Source records:
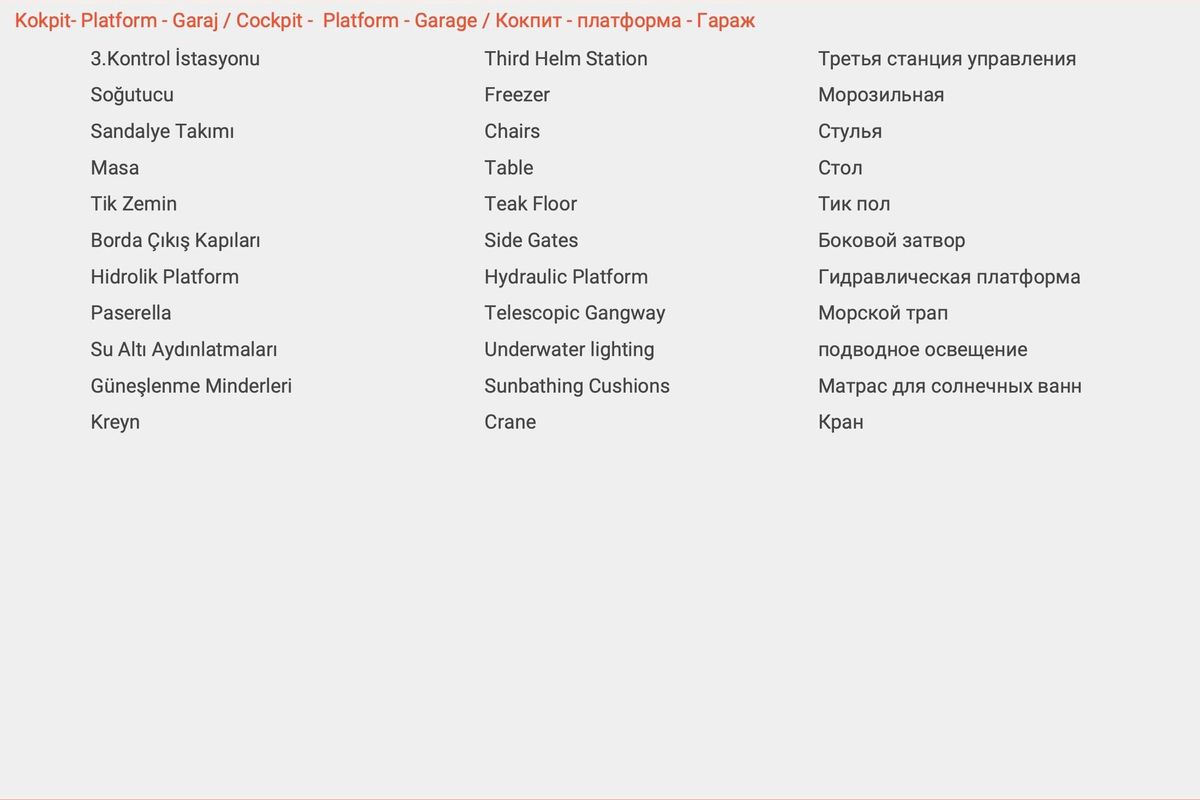Click the 'Güneşlenme Minderleri' item

tap(191, 386)
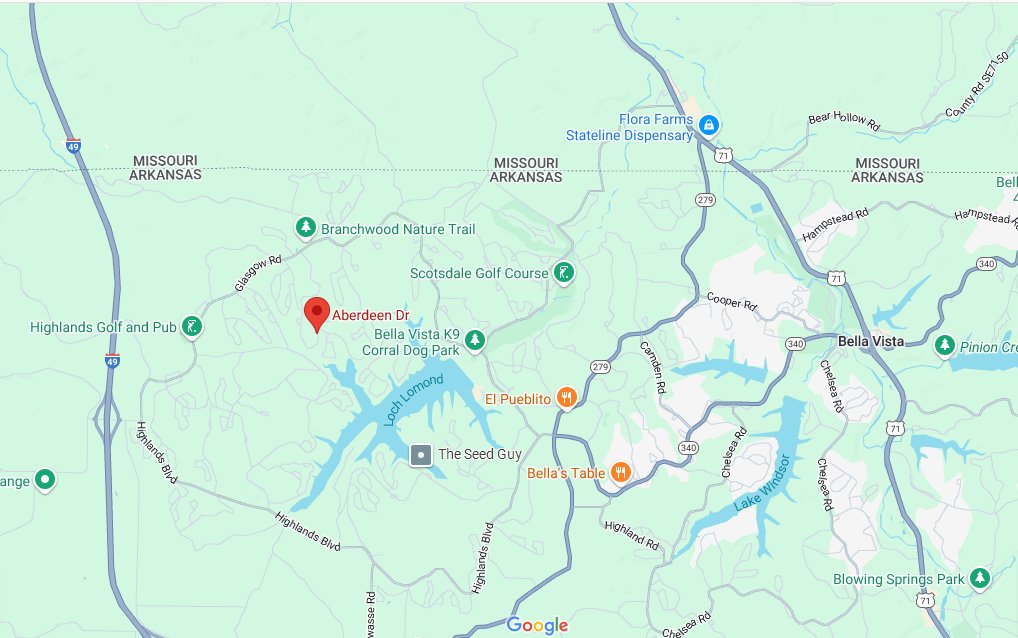Select The Seed Guy business marker
Viewport: 1018px width, 638px height.
click(x=421, y=455)
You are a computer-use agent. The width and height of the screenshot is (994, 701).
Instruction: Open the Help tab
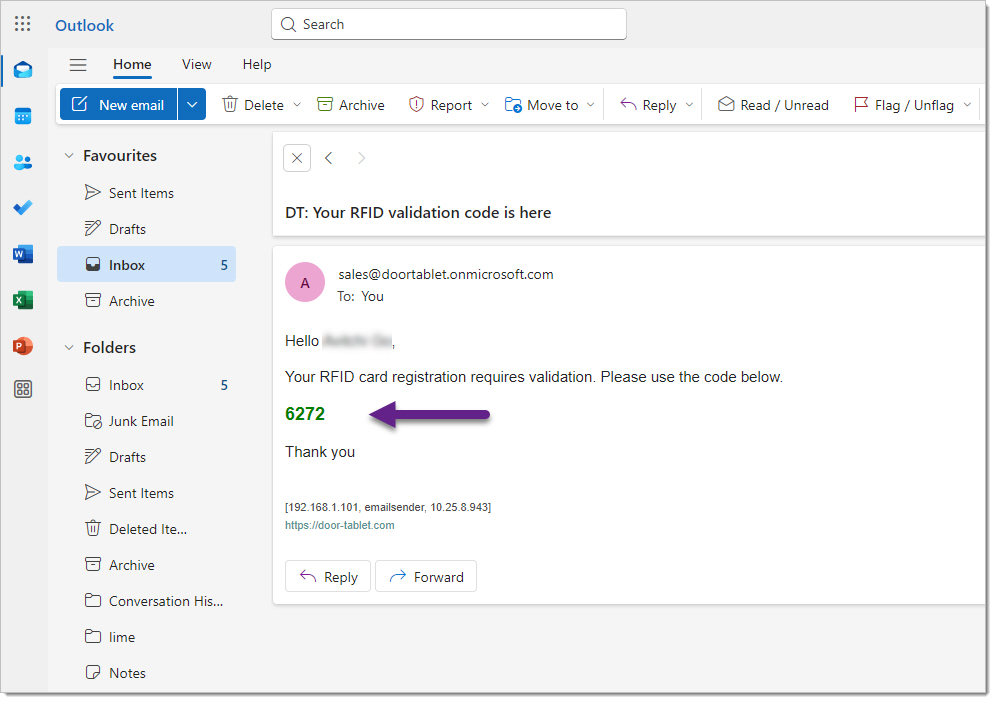(x=256, y=64)
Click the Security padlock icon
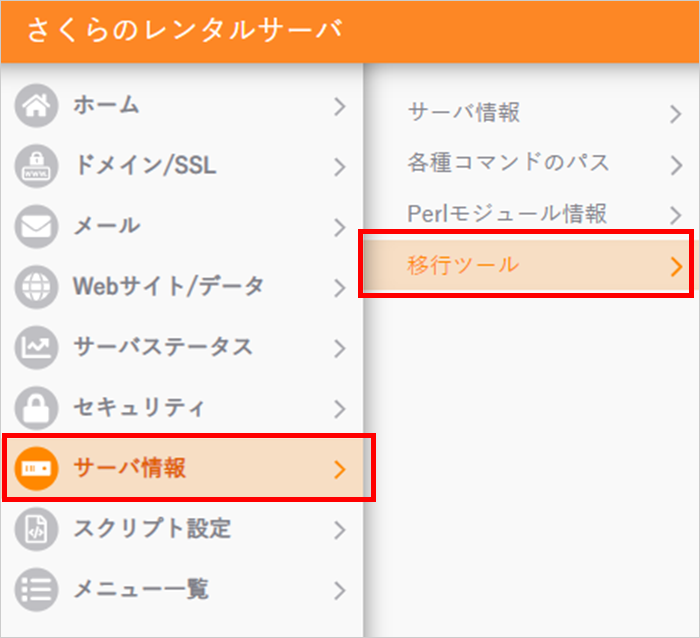 pyautogui.click(x=38, y=408)
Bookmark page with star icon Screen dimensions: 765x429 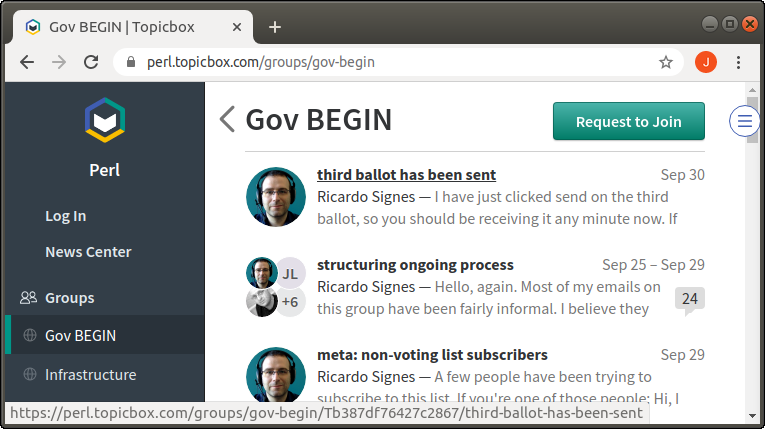(666, 62)
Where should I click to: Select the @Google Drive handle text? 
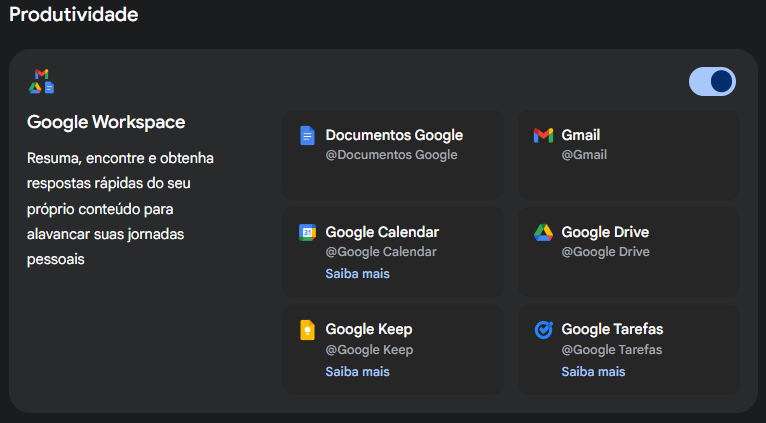(605, 252)
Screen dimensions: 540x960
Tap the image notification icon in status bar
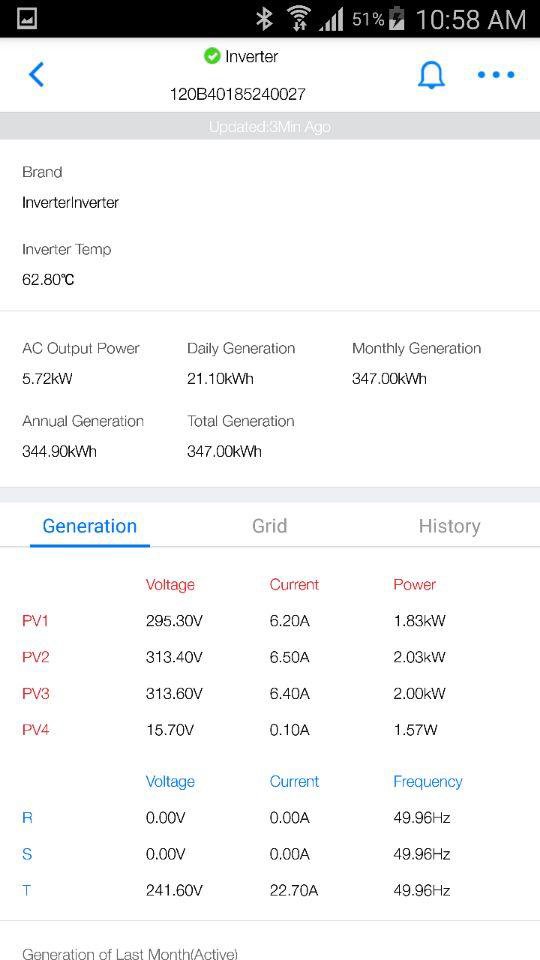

Aim of the task. The expected output is the exact run of lines from the one containing "Where should I" through the final line of the data above, both ends included, with no pictures.

Answer to the exercise.
Where should I click to: Select the @Google Drive handle text? 
(605, 252)
Screen dimensions: 540x960
Tap the image notification icon in status bar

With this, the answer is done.